ME 1: Introduction to Mechanical Engineering

This course is intended to be the starting point for Mechanical Engineering majors. It will cover the concepts, engineering methods, and common tools used by mechanical engineers while introducing the students to a few interesting devices. We will discuss how each device was conceived, design challenges that arose, application of analytical tools to the design, and production methods. Main class sections will include lectures, demonstrations, and in-class group exercises. Lab sections will develop specific skills in freehand sketching and computational modeling of engineering systems. Prerequisites: Physics: Mechanics, and first quarter Calculus.
Terms: Aut, Spr | Units: 3 | UG Reqs: WAY-AQR

ME 30: Engineering Thermodynamics

The basic principles of thermodynamics are introduced in this course. Concepts of energy and entropy from elementary considerations of the microscopic nature of matter are discussed. The principles are applied in thermodynamic analyses directed towards understanding the performances of engineering systems. Methods and problems cover socially responsible economic generation and utilization of energy in central power generation plants, solar systems, refrigeration devices, and automobile, jet and gas-turbine engines.
Terms: Aut, Win, Spr | Units: 3 | UG Reqs: WAY-AQR, WAY-SMA

ME 70: Introductory Fluids Engineering

Elements of fluid mechanics as applied to engineering problems. Equations of motion for incompressible flow. Hydrostatics. Control volume laws for mass, momentum, and energy. Bernoulli equation. Differential equations of fluid flow. Euler equations. Dimensional analysis and similarity. Internal flows. Introductory external boundary layer flows. Introductory lift and drag. ENGR14 and ME30 required.
Terms: Win, Spr | Units: 3 | UG Reqs: GER:DB-EngrAppSci

ME 102: Foundations of Product Realization

Students develop the language and toolset to transform design concepts into tangible models/prototypes that cultivate the emergence of mechanical aptitude. Visual communication tools such as sketching, orthographic projection, and 2D/3D design software are introduced in the context of design and prototyping assignments. Instruction and practice with hand, powered, and digital prototyping tools in the Product Realization Lab support students implementation and iteration of physical project work. Project documentation, reflection, and in-class presentations are opportunities for students to find their design voice and practice sharing it with others. Prerequisite: ME 1 or ME 101 or consent of instructor.

**********

To-do item A => How would you translate this sentence from the course descriptions into Spanish: "The basic principles of thermodynamics are introduced in this course."
To-do item B => Which courses do the course descriptions list? Give each course's number and title.
To-do item C => Reproduce the course descriptions word for word, everything from "Terms: Aut, Spr" down to "and gas-turbine engines.".

Stored data =>
**********

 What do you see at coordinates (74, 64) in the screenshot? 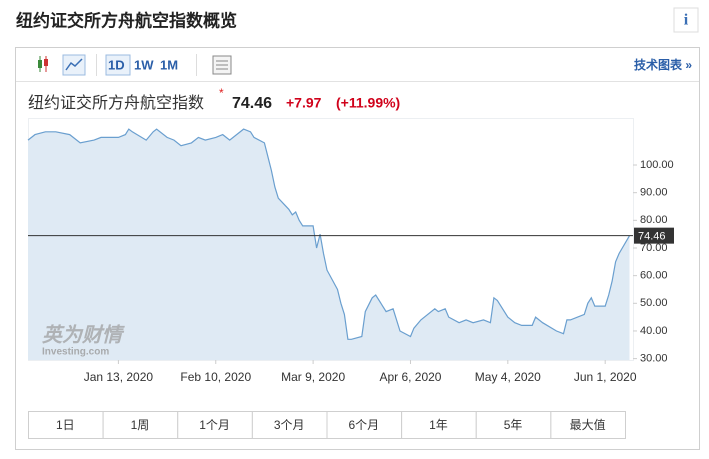
I see `area-icon` at bounding box center [74, 64].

**********

Answer A => En este curso se introducen los principios básicos de la termodinámica.

Answer B =>
ME 1: Introduction to Mechanical Engineering
ME 30: Engineering Thermodynamics
ME 70: Introductory Fluids Engineering
ME 102: Foundations of Product Realization

Answer C =>
Terms: Aut, Spr | Units: 3 | UG Reqs: WAY-AQR

ME 30: Engineering Thermodynamics

The basic principles of thermodynamics are introduced in this course. Concepts of energy and entropy from elementary considerations of the microscopic nature of matter are discussed. The principles are applied in thermodynamic analyses directed towards understanding the performances of engineering systems. Methods and problems cover socially responsible economic generation and utilization of energy in central power generation plants, solar systems, refrigeration devices, and automobile, jet and gas-turbine engines.